The editor and publisher of independent travel magazine Wanderlust has accused the BBC of deliberately targeting her title by launching Lonely Planet magazine on the same day as it celebrates its 100th issue.

Speaking at a culture, media and sport select committee hearing in London this afternoon, Lyn Hughes claimed BBC Magazines – part of the corporation’s commercial arm BBC Worldwide – would launch Lonely Planet on 20 November, and accused the publisher of undercutting her advertising rates.

A BBC Worldwide spokesman today declined to comment on when Lonely Planet will launch.

Describing BBC Worldwide as an “out-of-control juggernaut”, Hughes told MPs: “I would question why any travel magazine would be launching at this time. Our advertisers are finding it tough.

“No other magazine publisher would be launching a travel magazine at this time. They’d be completely daft.”

She added: ‘Why is the BBC launching one at the worst possible time? I can only think they’re smug. They don’t need to make money. They can carry this magazine for the next few years. That’s definitely unfair competition.

‘This must be fairly deliberate how they targeted us. They are phoning round my advertisers and they are undercutting our advertising rates. I really don’t see how they’re going to make any profit

‘BBC Worldwide used to argue that its magazines were in support of TV programming. They do not have a Lonely Planet TV programme, so why are they launching a Lonely Planet magazine. How on earth can that be justified?”

BBC Worldwide bought a 75 per cent stake in travel publisher Lonely Planet for an undisclosed sum last year – a move which has angered some of the BBC’s commercial rivals, who claim Worldwide is entering into territories that are not linked to the BBC’s core public service remit.
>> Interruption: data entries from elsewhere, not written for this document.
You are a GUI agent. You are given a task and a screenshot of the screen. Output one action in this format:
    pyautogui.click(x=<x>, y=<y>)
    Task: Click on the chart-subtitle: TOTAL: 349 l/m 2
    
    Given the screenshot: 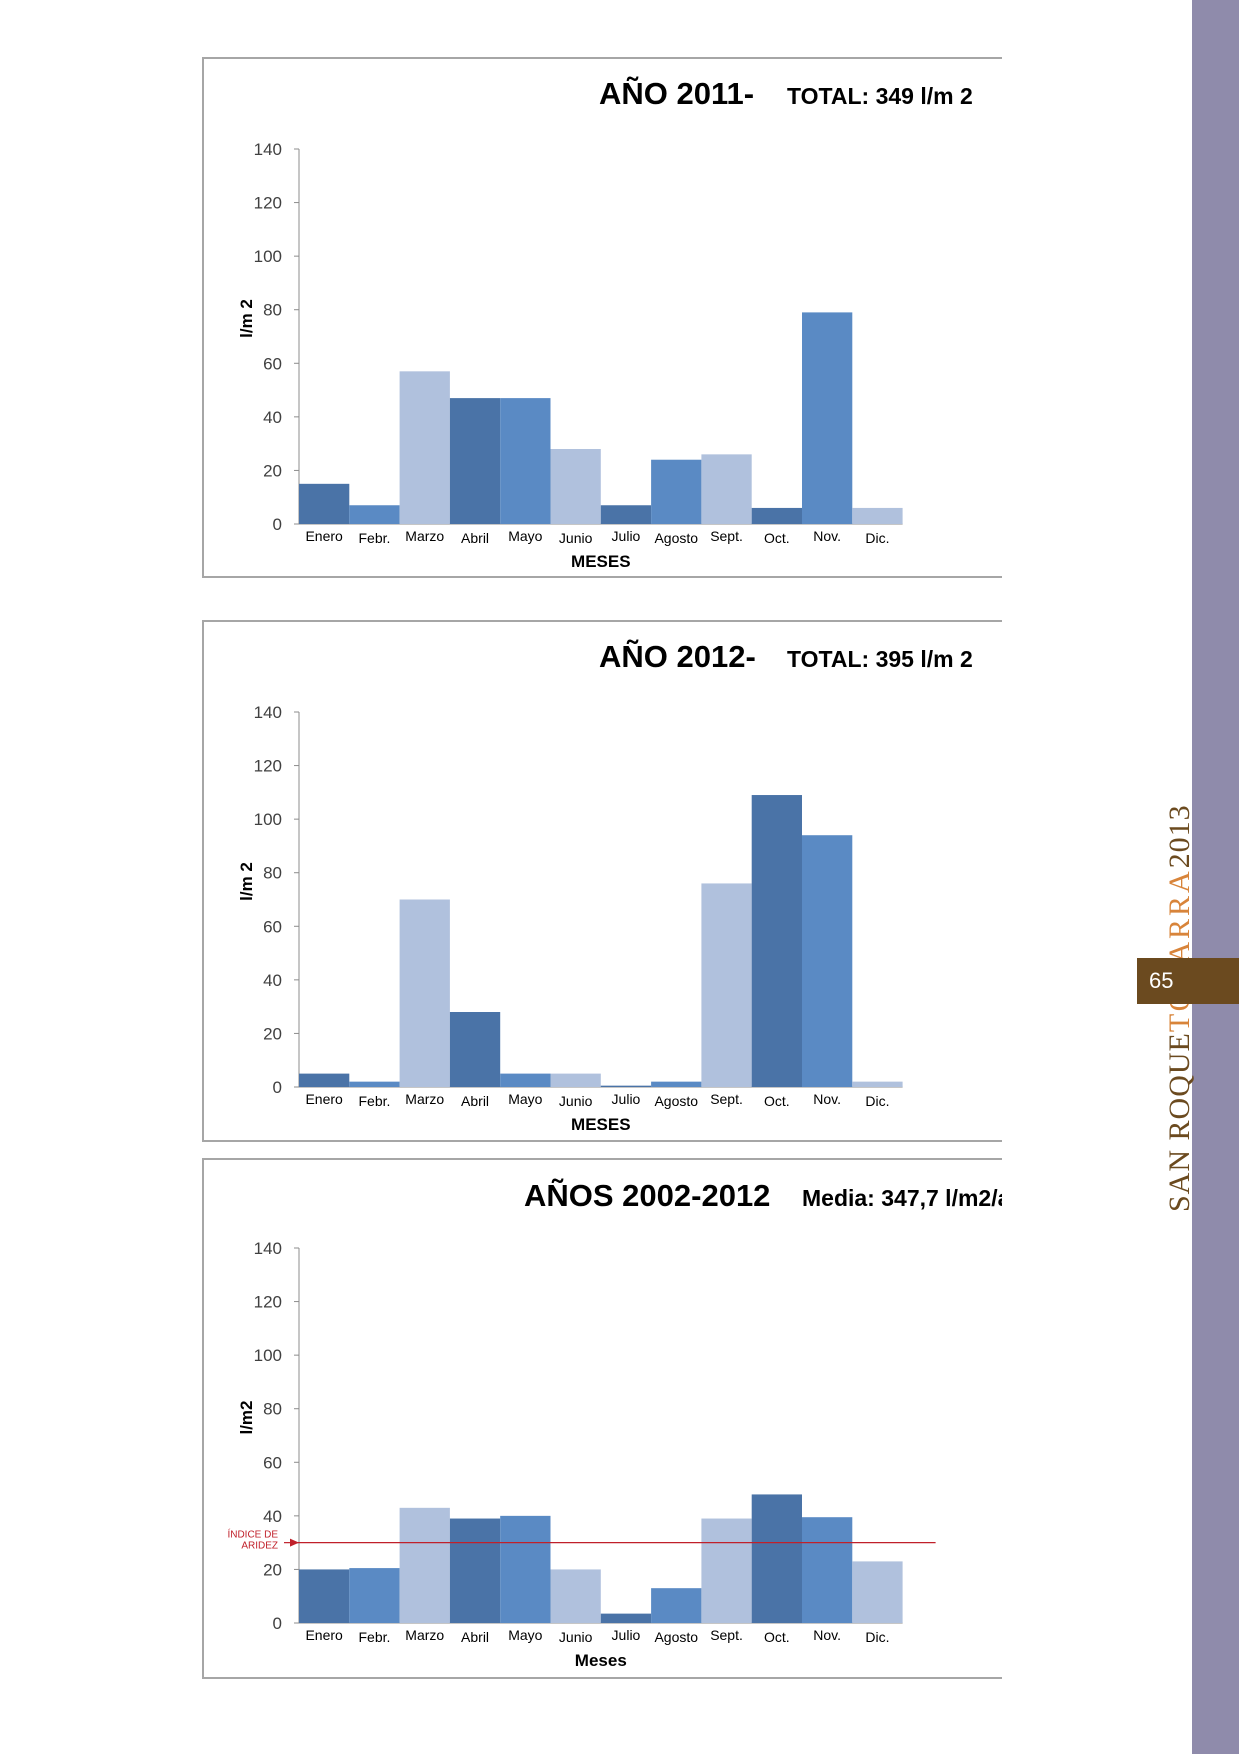 What is the action you would take?
    pyautogui.click(x=880, y=96)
Guardian Media Group chief executive Carolyn McCall told the select committee that the BBC was ‘risking licence fee-payers’ money’by taking a stake in Lonely Planet.

‘I don’t understand why they were allowed to buy something like that,’she told MPs. ‘At the moment I think Lonely Planet is losing money. It’s questionable in the current climate whether it would make money.

‘We’re used to competition with the BBC. The issue for us is Worldwide’s boundaries have got so blurred.”

Time Out chairman Tony Elliott added: ‘When they take quantum leaps into areas which have nothing to do with the BBC as a broadcasting entity you have to ask yourself what’s going on here.

‘They are the co-publishers of Hello magazine which they license in India. I just do not understand what that has to do with the BBC. They will argue that makes money but it clear is not what they should be doing.”